• **EXERCISE DESCRIPTION**:
Across all the entries below, how many lines mention the string "кузова"? Respond with a single number.

***** SUPPLIED DATA

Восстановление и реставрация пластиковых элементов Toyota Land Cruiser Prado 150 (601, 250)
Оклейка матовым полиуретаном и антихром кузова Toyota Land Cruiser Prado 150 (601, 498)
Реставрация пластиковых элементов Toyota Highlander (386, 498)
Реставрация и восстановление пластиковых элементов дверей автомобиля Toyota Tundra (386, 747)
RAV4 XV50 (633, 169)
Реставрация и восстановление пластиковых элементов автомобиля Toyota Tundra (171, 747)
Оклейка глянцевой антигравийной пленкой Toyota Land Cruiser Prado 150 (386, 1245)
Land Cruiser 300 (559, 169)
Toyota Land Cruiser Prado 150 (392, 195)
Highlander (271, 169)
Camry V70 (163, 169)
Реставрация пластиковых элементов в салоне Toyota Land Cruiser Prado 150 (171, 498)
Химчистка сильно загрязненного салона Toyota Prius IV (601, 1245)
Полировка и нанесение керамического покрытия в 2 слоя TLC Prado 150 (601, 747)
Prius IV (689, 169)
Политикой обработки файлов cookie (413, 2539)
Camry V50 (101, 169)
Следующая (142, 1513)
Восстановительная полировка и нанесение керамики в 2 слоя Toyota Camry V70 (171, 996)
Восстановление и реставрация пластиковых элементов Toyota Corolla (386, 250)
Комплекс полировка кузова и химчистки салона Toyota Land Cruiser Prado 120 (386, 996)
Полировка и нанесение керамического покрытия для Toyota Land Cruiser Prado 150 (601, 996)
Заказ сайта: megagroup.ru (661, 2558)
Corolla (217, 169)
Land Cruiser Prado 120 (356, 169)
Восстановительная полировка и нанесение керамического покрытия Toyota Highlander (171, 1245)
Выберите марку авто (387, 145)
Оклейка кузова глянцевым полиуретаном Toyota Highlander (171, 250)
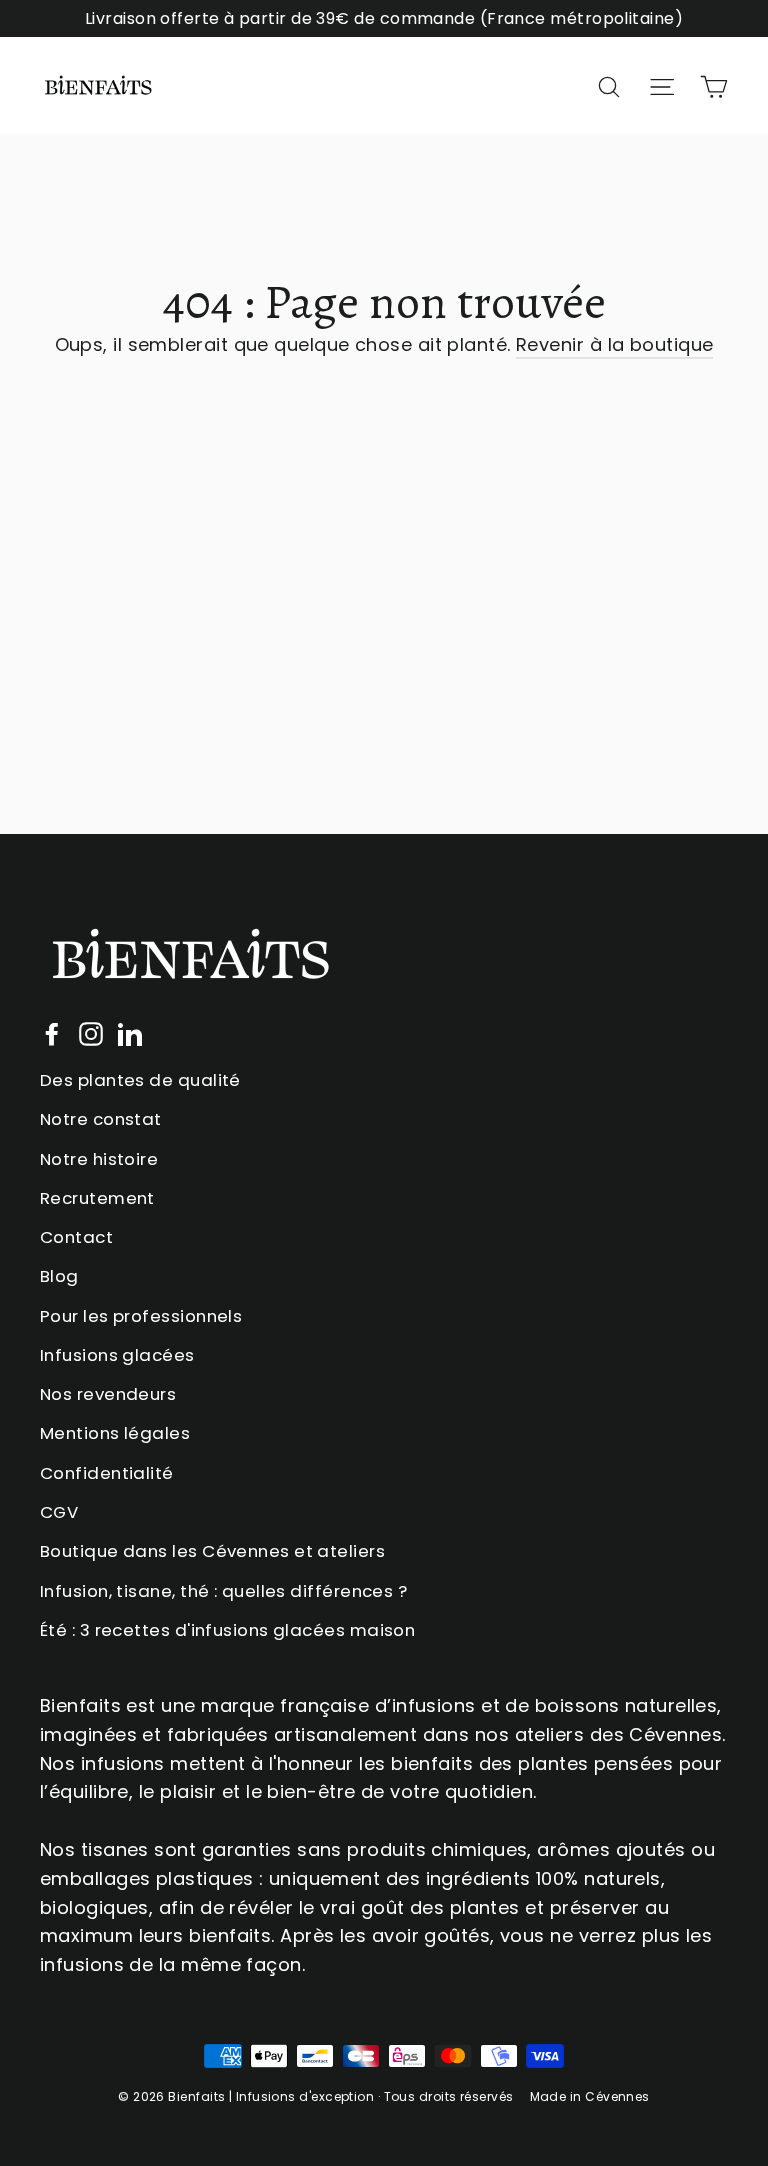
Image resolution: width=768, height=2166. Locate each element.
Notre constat (101, 1119)
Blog (59, 1276)
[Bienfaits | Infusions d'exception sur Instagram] (91, 1033)
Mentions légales (115, 1433)
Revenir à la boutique (614, 344)
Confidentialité (107, 1473)
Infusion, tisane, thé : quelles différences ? (223, 1591)
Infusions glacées (117, 1355)
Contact (76, 1237)
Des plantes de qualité (140, 1080)
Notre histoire (99, 1159)
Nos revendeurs (108, 1394)
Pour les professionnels (141, 1316)
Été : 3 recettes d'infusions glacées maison (227, 1630)
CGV (59, 1512)
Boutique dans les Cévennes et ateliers (212, 1551)
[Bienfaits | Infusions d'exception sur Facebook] (52, 1033)
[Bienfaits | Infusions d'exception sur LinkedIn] (130, 1033)
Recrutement (97, 1198)
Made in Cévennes (590, 2096)
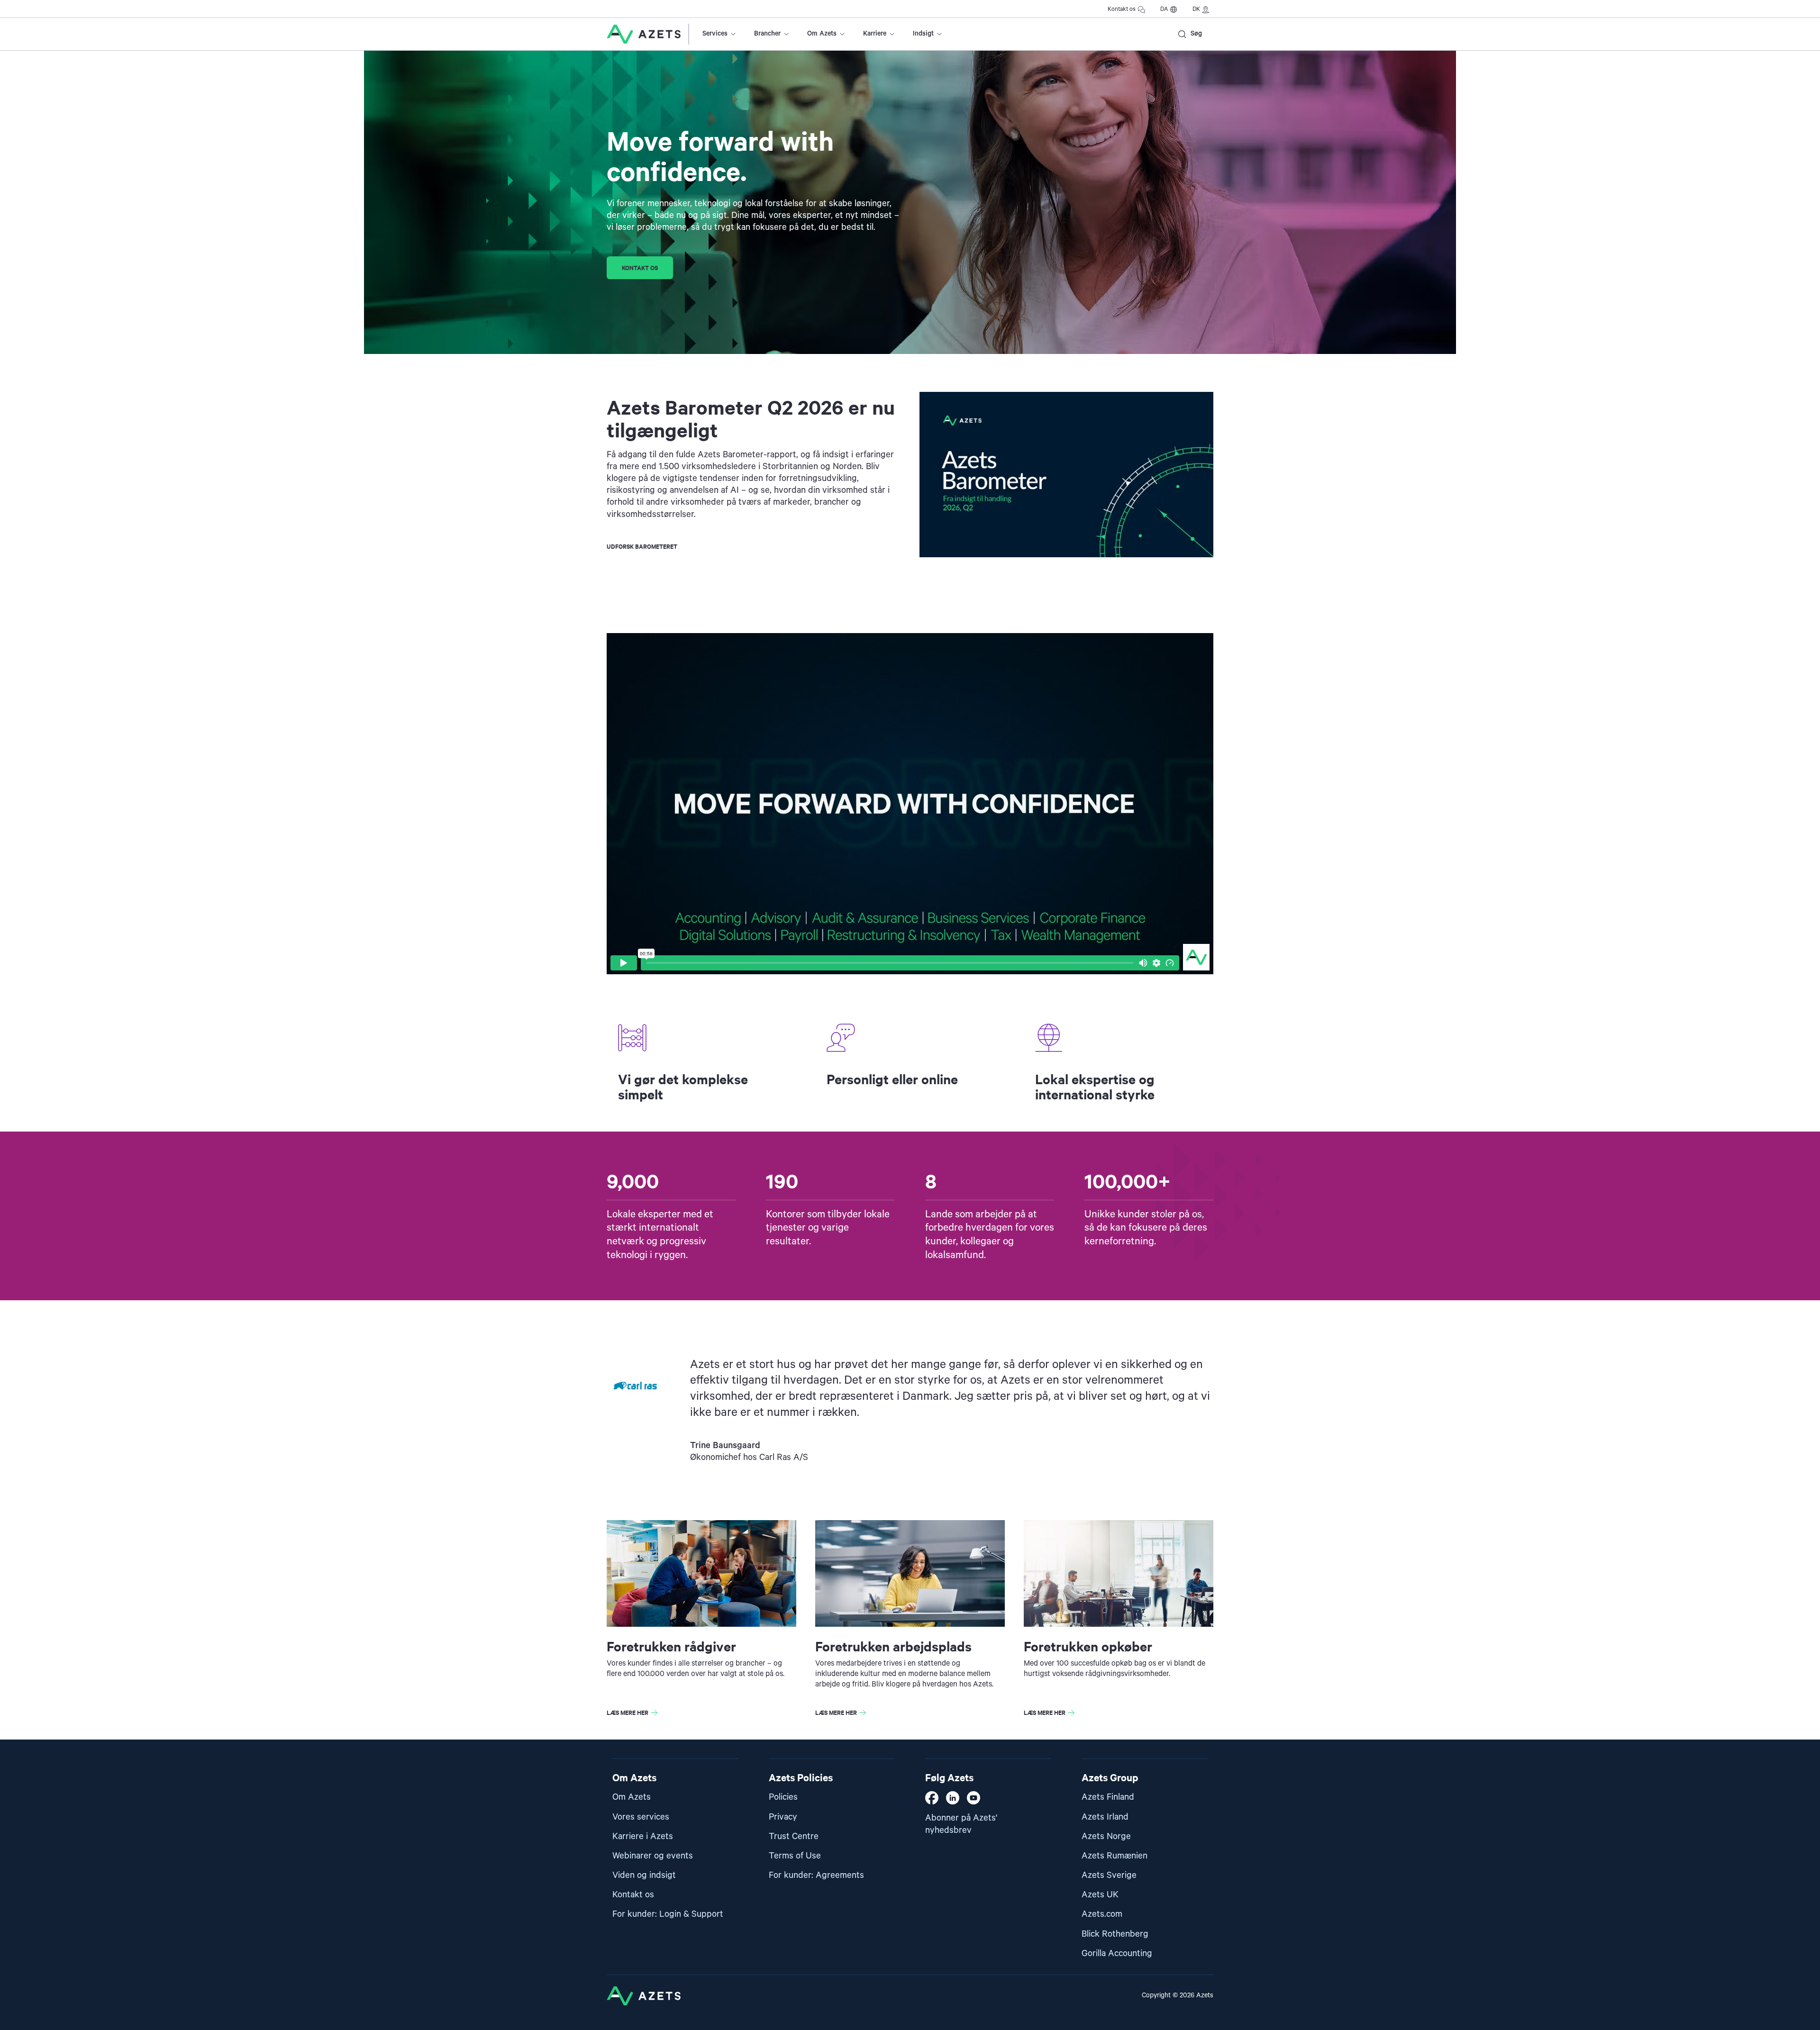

**********

• **ANSWER SPACE**:
3